* [Énoncés]
- 1) Reproduisez le passage de l'arrêt qui va de « Par lettre envoyée » jusqu'à « le même jour. » inclus.
- 2) Dans la liste, réécrivez uniquement les lignes allant de celle qui contient « Click the Book a Call calendar icon » jusqu'à celle qui contient « The width and », ces deux lignes comprises. Remplacez-y « screenshot » par « image » sans rien modifier d'autre.

* [Extrait]
----------

CA Rouen, ch. civ. et com., 28 novembre 2019, n° 18/01963
ROUEN
Arrêt
Confirmation
PARTIES
Défendeur :
Ecuries de la Coudrelle (EARL)
COMPOSITION DE LA JURIDICTION
Président :
Mme Brylinski
Conseillers :
Mme Mantion, Mme Labaye
Avocat :
Selarl Lexavoue Normandie
FAITS ET PROCEDURE
La société Les Ecuries de la Coudrelle est une exploitation agricole à responsabilité limitée (EARL) située dans la commune de La Madeleine de Nonancourt et dont Mme Audrey D.'h. est la gérante. Cette entreprise a pour activité la pension pour chevaux, le dressage de ceux-ci et l'accompagnement en compétition
M. et Mme B., qui sont propriétaires d'un cheval, Titan de la Butte, l'ont mis en pension au sein de l'établissement équestre Les Ecuries de la Coudrelle selon contrats en date du 11 mai 2013 puis du 30 mars 2015, en souscrivant l'offre de prestation pension travail. L'établissement s'occupait également de leur jument Loren de Condé.
Par courrier du 1er août 2016, Mme B. a signifié à l'EARL Les Ecuries de la Coudrelle qu'elle entendait rompre la convention de pension.
Par lettre envoyée avec accusé de réception en date du 09 septembre 2016, Mme B. a sollicité auprès de l`EARL Les Ecuries de la Coudrelle un accord amiable afin de quitter l'établissement sans effectuer la fin du préavis contractuel de 60 jours en leur reprochant d'avoir utilisé son cheval en le faisant longer et monter par des clients de I'étabIissement équestre. Mme Audrey L. D.'h. a accepté au nom de l'EARL Les Ecuries de la Coudrelle ce départ sans préavis par lettre en date du 08 septembre 2016. Un document écrit et une facture auraient été établis en ce sens et les chevaux Titan de la Butte et Loren de Condé quittaient les Ecuries de la Coudrelle le même jour.

----------

* [Données fournies]
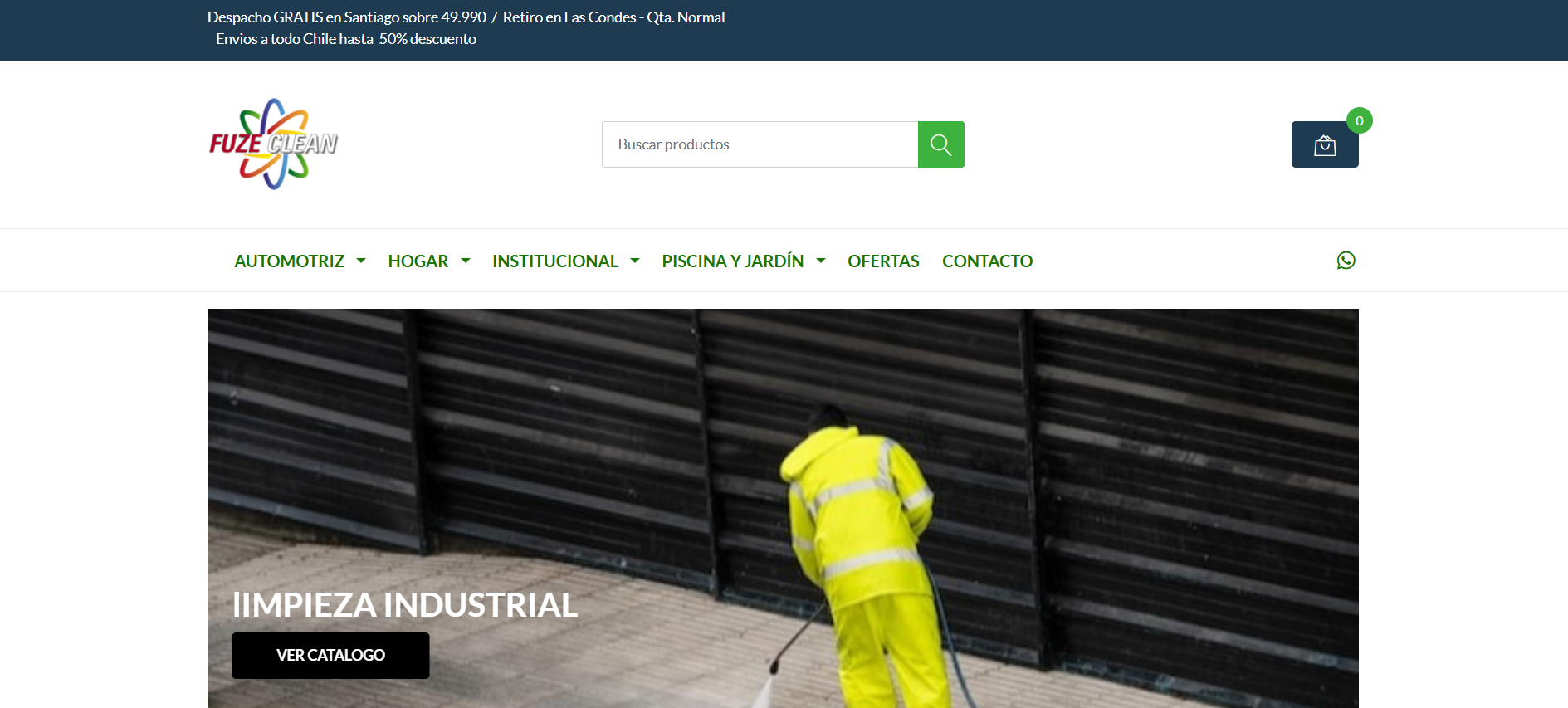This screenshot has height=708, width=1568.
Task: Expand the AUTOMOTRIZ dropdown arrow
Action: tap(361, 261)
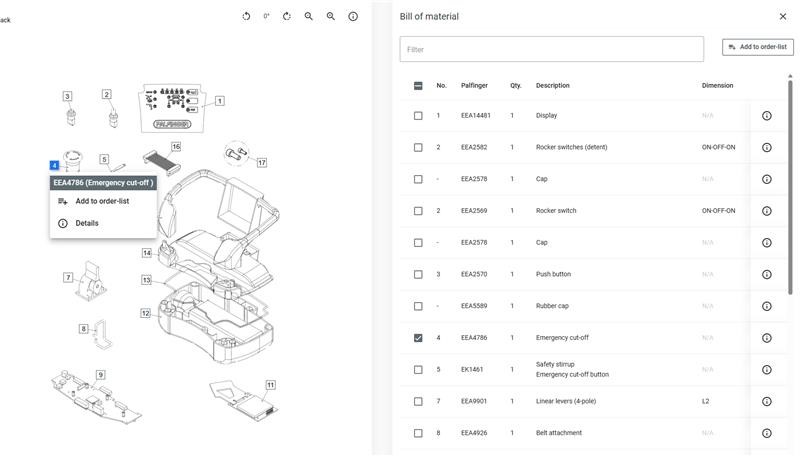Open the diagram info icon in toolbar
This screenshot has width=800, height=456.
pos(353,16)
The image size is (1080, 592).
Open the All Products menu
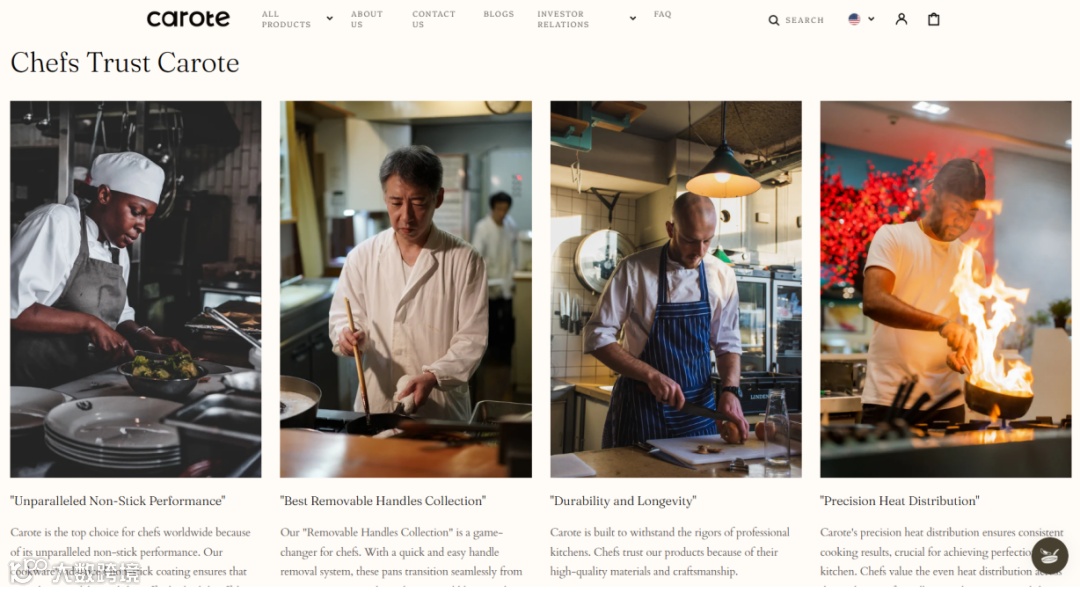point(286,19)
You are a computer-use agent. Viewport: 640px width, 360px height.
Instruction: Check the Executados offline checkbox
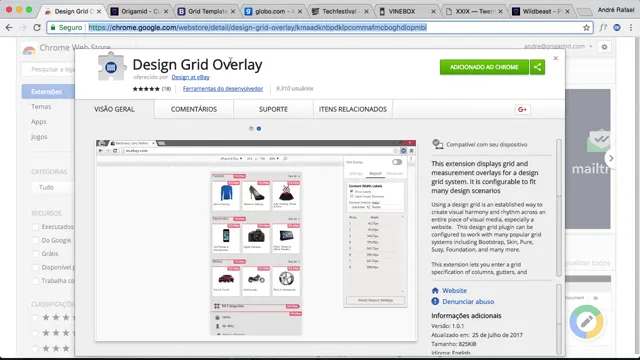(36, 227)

----------

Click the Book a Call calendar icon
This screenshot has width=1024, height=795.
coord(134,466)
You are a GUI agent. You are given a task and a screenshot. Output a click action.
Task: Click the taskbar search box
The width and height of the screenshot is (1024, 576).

----------

* [Résultats attendus]
- 1)
Par lettre envoyée avec accusé de réception en date du 09 septembre 2016, Mme B. a sollicité auprès de l`EARL Les Ecuries de la Coudrelle un accord amiable afin de quitter l'établissement sans effectuer la fin du préavis contractuel de 60 jours en leur reprochant d'avoir utilisé son cheval en le faisant longer et monter par des clients de I'étabIissement équestre. Mme Audrey L. D.'h. a accepté au nom de l'EARL Les Ecuries de la Coudrelle ce départ sans préavis par lettre en date du 08 septembre 2016. Un document écrit et une facture auraient été établis en ce sens et les chevaux Titan de la Butte et Loren de Condé quittaient les Ecuries de la Coudrelle le même jour.

- 2)
Click the Book a Call calendar icon
This image has width=1024, height=795.
coord(134,466)
You are a GUI agent. You are given a task and a image. Output a click action.
Task: Click the taskbar search box
The width and height of the image is (1024, 576).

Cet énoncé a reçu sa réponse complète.